• These sectional drawings of the Chase residence in Houston's Third Ward depict the house's two incarnations: the first, as a one-level courtyard house...

When John Saunders Chase, FAIA (1925–2012) graduated with an M.Arch degree from The University of Texas at Austin School of Architecture in the early 1950s — the first African American to achieve that milestone — he couldn’t find anyone who would give him a job. Even in Houston, which was as progressive a city on racial issues as could be found in Texas at the time, no firm would hire him. Left without any other option, he took and passed the state licensing exam — becoming the first African American to achieve that milestone in Texas — and started his own practice. Within a couple decades, he was running the largest minority-owned architecture firm in the country, with approximately 50 employees and offices in four cities, working on major projects that ran the gamut from private homes and churches to large institutional and government buildings.

The Chase saga is wrapped up in the grand historical narrative of the civil rights movement. He would not have been allowed to matriculate at UT at all if it wasn’t for the 1950 U.S. Supreme Court case Sweatt v. Painter, which put an end to the “separate but equal” doctrine of racial segregation. But his story is also one of courage, initiative, and ingenuity, qualities that Chase possessed in abundance.

This becomes clear when reviewing the evidence presented at the exhibit about his life and work, “Chasing Perfection: The Legacy of Architect John S. Chase.” Curated by Danielle Wilson, whose grandmother lived next door to the architect, the show was first exhibited in 2018 at the Houston Public Library. This spring, it traveled to the UT Austin School of Architecture, where the original exhibit’s archival documents were augmented with a series of recent photographs of prominent Chase projects in East Austin — the David Chapel Missionary Baptist Church, the Phillips House — and a series of drawings of the Chase residence in Houston’s Third Ward made by UTSOA Professor David Heymann, FAIA, and his students Brooke Burnside, Sarah Spielman, and Wei Zhou.

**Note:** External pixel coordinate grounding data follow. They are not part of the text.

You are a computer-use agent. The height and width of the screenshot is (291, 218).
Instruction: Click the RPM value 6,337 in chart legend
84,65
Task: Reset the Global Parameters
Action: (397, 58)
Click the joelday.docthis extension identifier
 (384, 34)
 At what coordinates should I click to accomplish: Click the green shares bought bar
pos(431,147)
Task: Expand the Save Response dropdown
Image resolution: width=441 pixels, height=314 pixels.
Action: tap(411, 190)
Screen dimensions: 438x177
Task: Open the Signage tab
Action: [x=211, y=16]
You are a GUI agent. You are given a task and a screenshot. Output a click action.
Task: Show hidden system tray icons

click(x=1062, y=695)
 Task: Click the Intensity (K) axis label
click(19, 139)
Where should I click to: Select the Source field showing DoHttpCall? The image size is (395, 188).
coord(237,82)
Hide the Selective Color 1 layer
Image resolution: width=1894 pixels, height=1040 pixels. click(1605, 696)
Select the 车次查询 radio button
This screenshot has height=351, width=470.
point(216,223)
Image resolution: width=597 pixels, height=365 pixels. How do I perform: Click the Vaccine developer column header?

There was much about the show to absorb oneself in, but the drawings of the Chase residence were the strongest architectural representations on display and said something essential about the Chase story. The house went through two distinct phases during Chase’s life, both of which were drawn by Heymann and his students. It was first a courtyard house, very private, inward looking, and family focused. Later, Chase added a second level, turned the courtyard into a double-height atrium, and opened the facade to the street with large panels of glass. In this second life, the house became a lantern and a semi-public forum, a place where Chase and his wife would host parties and gatherings. On the guest lists were other luminaries, mostly from the African American community: prominent pastors and successful businessmen, not to mention activists and government representatives, such as Mickey Leland.

These gatherings, and the house that accommodated them, were not just altruistic gestures by Chase geared at establishing and cementing community ties. They were a business development strategy. In the words of Wilson: “Chase was politically astute to what was going on in Houston and the country and knew this was an avenue where he could network and get jobs. The house served all of those purposes for him.”

What’s remarkable about this story is how commonplace it is in this economy. The federal government may have cleared the way by diminishing the sort of institutionalized racism that plagued Southern society in the wake of the Civil War, but from there on out, Chase had to bootstrap himself to prominence. That architecture is still struggling with issues of diversity among its ranks makes one wonder what other obstacles need to be rooted out in order for more talents like Chase to emerge.